October 2, 2007

Birma, Bukan Myanmar

Tajuk - Koran Tempo, 29 September 2007

Kali ini kami tak sepakat dengan Shakespeare. Nama, dalam kasus ini, menjadi sesuatu yang prinsipiil. Buat kami, negeri tetangga yang tengah bergolak menuntut hak demokrasinya itu bernama Birma, bukan Myanmar.

Negeri Seribu Pagoda terlahir merdeka dengan nama Republik Sosialis Persatuan Birma. Namun, di tahun 1988, tentara melancarkan kudeta, membentuk junta militer yang memerintah dengan tangan besi, lalu mengganti nama negeri nan permai ini menjadi Myanmar.

Dewan Pembangunan dan Ketenteraman Negara (SPDC), junta militer yang kini dipimpin Jenderal Tan Shwe, memberangus demokrasi dan menindas oposisi. Pemilu parlemen 1990, yang dimenangkan partai oposisi Liga Nasional untuk Demokrasi (NLD), dibatalkan. Padahal, NLD meraih kemenangan telak—mereka merebut hampir 80 persen dari jumlah kursi yang diperebutkan. Para pemimpinnya dijebloskan ke penjara. Sampai hari ini, telah 12 tahun Sekretaris Jenderal NLD sekaligus peraih Nobel Perdamaian, Aung San Suu Kyi, mendekam di tahanan rumah.

Sejak itu lah, nama “Birma” mengkristal sebagai simbol perlawanan kelompok pro-demokrasi, dan “Myanmar” menjadi perlambang tirani. Di Perserikatan Bangsa-Bangsa, yang mendasarkan langkahnya pertama-tama pada asas kedaulatan masing-masing negara, memang nama Myanmar yang resmi dipakai. Tapi, negara-negara demokratis Barat, seperti Amerika Serikat, Inggris, Australia, dan Irlandia, tak mengakuinya. Sejumlah media di negara-negara itu, seperti BBC dan Financial Times pun secara konsisten menggunakan nama Birma dalam pemberitaan mereka. Di garis ini pula lah kami ikut berdiri.

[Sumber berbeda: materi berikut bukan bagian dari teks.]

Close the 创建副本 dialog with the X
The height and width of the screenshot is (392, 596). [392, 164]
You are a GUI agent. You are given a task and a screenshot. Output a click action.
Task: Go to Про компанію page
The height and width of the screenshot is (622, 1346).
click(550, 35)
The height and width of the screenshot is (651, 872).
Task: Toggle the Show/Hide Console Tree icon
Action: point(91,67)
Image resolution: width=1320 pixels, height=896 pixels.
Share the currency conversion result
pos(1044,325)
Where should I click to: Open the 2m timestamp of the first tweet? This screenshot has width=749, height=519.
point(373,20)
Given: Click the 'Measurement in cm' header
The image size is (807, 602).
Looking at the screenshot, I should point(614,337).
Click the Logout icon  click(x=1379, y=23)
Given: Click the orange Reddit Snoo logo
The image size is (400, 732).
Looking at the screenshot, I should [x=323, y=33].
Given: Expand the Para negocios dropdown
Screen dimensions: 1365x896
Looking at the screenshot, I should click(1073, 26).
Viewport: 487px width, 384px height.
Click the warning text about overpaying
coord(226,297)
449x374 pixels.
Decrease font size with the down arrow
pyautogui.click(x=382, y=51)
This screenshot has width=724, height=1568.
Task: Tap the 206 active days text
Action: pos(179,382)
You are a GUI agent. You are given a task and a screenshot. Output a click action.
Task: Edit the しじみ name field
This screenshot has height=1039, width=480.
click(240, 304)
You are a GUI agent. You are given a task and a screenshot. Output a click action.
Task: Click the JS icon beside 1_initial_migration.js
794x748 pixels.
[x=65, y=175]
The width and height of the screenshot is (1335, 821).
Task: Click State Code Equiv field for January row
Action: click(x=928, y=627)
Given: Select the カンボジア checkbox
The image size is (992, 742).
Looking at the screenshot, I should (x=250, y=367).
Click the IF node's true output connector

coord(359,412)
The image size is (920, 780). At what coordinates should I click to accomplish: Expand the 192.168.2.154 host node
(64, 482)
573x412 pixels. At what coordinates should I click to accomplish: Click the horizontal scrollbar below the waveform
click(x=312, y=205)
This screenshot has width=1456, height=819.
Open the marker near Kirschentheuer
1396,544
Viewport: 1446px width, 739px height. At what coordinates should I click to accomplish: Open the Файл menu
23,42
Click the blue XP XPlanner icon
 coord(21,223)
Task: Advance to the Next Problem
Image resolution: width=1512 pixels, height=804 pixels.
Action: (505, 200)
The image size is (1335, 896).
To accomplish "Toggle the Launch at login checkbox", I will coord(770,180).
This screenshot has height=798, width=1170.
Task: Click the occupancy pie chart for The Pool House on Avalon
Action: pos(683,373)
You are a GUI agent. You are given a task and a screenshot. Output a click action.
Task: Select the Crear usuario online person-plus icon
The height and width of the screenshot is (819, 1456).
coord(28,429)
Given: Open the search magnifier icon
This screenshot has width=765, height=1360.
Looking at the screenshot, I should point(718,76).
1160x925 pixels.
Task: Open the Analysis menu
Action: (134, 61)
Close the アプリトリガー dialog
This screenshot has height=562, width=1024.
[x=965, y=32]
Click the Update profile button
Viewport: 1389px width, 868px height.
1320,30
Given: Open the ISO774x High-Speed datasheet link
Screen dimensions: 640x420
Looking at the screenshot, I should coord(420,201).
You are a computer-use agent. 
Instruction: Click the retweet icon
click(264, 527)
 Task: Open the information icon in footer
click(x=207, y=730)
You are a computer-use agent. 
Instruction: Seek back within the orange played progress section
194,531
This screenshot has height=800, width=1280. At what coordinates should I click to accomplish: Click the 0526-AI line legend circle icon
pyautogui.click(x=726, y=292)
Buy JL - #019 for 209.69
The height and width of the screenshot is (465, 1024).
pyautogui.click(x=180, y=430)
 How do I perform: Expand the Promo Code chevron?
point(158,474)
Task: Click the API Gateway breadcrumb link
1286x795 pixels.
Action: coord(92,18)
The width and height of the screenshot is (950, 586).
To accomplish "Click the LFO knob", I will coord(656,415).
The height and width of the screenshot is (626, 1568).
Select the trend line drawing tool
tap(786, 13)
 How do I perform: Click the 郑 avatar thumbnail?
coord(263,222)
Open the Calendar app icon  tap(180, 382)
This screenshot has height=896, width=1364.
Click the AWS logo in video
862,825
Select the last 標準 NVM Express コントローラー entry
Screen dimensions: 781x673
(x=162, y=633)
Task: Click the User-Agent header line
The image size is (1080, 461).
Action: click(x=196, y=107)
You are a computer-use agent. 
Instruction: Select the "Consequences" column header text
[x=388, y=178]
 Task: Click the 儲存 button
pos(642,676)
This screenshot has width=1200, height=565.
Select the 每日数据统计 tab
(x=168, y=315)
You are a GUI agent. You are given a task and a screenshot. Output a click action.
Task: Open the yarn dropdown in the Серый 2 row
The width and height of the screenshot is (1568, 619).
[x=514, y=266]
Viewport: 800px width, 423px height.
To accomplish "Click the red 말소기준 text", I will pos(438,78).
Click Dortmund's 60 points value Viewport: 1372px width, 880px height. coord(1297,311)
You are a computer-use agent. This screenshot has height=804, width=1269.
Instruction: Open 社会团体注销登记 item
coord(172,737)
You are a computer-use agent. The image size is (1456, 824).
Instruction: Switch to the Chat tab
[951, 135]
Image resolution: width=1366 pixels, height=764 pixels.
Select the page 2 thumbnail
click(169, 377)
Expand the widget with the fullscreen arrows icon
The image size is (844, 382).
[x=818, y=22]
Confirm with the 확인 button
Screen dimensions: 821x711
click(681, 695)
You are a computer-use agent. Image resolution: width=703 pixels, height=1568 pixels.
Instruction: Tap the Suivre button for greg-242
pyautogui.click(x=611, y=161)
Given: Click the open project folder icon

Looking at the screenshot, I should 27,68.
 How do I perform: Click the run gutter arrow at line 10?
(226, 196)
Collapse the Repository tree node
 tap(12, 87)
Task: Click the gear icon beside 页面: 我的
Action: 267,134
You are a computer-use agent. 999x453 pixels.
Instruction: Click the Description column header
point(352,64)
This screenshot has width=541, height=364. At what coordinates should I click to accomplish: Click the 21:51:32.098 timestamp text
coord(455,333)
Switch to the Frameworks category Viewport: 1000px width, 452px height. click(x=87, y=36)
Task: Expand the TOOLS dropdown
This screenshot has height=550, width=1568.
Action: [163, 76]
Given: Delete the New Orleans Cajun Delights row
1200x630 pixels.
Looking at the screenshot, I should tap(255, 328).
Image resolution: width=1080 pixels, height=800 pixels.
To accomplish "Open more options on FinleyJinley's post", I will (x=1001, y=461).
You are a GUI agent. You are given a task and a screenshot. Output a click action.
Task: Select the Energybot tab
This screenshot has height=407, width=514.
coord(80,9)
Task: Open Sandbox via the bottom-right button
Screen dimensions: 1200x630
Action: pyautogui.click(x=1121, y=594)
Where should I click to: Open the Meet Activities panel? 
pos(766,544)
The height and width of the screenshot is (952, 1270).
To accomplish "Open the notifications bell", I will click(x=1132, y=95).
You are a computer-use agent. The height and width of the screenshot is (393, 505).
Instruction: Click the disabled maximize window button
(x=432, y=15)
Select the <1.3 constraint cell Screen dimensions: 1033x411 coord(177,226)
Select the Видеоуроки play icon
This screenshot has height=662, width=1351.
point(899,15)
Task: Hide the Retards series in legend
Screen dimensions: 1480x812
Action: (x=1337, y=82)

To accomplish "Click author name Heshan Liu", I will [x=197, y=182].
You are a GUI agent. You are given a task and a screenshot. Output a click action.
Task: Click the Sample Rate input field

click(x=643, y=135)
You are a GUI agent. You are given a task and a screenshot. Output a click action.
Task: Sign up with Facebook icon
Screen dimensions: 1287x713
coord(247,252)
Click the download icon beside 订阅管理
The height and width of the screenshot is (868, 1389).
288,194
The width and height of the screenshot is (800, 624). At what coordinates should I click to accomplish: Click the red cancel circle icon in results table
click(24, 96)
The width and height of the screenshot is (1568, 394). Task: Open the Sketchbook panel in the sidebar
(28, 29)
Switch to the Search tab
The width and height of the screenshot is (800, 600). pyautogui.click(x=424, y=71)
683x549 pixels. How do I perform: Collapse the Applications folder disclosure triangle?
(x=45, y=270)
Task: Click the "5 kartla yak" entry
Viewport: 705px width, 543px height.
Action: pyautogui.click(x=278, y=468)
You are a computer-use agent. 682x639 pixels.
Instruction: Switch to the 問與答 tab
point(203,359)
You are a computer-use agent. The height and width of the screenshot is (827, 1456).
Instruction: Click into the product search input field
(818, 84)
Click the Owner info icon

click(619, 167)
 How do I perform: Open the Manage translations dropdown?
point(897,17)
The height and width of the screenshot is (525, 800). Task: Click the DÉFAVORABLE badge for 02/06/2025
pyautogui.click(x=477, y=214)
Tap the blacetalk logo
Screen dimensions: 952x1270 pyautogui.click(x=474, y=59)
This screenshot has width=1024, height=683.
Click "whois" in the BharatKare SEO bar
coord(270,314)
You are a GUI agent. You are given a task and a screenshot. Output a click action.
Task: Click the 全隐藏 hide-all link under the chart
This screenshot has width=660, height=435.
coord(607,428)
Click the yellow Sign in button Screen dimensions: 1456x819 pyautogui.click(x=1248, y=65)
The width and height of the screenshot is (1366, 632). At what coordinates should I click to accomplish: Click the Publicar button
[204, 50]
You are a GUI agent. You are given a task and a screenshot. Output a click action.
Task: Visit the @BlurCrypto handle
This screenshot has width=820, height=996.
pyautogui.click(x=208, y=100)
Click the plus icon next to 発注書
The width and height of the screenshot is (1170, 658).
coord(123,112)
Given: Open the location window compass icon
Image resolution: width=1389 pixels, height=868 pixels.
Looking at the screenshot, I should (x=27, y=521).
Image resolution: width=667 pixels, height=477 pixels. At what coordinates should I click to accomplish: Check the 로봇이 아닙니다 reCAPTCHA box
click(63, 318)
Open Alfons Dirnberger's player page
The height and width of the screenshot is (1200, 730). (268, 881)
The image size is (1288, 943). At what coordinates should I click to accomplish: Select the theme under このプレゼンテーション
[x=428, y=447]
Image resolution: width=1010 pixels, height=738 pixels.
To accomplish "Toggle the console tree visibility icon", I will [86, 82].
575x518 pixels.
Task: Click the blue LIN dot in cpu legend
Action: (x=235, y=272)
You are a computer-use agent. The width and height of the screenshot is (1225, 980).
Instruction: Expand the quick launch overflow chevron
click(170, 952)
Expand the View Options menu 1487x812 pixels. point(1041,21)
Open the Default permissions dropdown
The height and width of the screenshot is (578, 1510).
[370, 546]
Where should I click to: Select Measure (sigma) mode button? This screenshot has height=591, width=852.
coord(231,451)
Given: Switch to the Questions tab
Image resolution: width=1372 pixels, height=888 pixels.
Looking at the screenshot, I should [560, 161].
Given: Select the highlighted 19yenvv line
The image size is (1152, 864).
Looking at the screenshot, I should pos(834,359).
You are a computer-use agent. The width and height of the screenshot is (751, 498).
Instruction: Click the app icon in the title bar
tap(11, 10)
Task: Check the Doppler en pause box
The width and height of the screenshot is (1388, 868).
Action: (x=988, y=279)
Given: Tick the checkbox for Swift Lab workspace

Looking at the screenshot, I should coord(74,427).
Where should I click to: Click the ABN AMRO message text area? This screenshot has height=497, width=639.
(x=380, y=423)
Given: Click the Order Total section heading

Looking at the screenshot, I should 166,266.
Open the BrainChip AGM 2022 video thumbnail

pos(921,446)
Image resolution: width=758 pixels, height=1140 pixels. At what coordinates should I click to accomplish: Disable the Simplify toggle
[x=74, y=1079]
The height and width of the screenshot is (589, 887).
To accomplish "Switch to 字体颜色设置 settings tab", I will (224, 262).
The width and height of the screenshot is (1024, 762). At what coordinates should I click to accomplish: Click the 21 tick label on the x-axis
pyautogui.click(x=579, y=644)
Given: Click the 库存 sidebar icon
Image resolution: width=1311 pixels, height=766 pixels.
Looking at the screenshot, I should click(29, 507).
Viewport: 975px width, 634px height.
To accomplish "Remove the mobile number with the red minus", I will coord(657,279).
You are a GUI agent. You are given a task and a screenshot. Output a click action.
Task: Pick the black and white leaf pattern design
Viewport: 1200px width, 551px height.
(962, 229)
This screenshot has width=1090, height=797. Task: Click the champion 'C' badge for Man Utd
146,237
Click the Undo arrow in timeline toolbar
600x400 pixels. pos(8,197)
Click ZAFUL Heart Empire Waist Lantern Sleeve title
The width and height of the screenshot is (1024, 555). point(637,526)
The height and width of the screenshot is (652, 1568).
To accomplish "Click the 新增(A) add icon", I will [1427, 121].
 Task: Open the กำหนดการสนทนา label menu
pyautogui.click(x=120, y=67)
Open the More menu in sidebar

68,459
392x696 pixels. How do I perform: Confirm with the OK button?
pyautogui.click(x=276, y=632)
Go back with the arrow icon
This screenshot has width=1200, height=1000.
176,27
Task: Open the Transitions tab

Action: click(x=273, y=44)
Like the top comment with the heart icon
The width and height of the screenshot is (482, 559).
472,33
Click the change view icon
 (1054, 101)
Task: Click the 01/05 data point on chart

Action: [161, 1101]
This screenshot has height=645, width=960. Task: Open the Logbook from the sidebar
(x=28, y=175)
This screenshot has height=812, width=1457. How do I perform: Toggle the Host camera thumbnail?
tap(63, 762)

Buat kami, sekali lagi, persoalannya lebih dari sekadar sebuah nama. Menonton ribuan warga dan bhiksu Birma tumpah ke jalan, ditembaki tentara, terluka, dan sepuluh diantaranya tewas; menyeret kenangan kita pada masa-masa perjuangan reformasi di tahun 1998—demonstran yang menyemut, Jakarta yang hitam hangus, panser yang menderu, dan Presiden Suharto yang lengser terpaksa.

Sejak itu, kita hidup lebih baik, setidaknya secara politik. Dengan segala eksesnya, kita merasakan betapa leganya menghirup udara kebebasan di alam demokrasi. Kebebasan pers ditegakkan—Majalah Tempo yang diberangus rezim otoriter Suharto bisa terbit kembali, dan koran ini pun lahir bersama berbagai media lain yang tumbuh menjamur. Kita kini bisa memilih langsung presiden, gubernur, dan walikota—satu hal yang sudah kita anggap lumrah, tapi masih jadi mimpi buat para biksu yang sedang berdemonstrasi di jalan-jalan Ragoon sana. Di dunia internasional, apalagi setelah demokrasi Thailand kembali terjerembab, Indonesia digadang-gadang sebagai negeri paling demokratis di Asia Tenggara.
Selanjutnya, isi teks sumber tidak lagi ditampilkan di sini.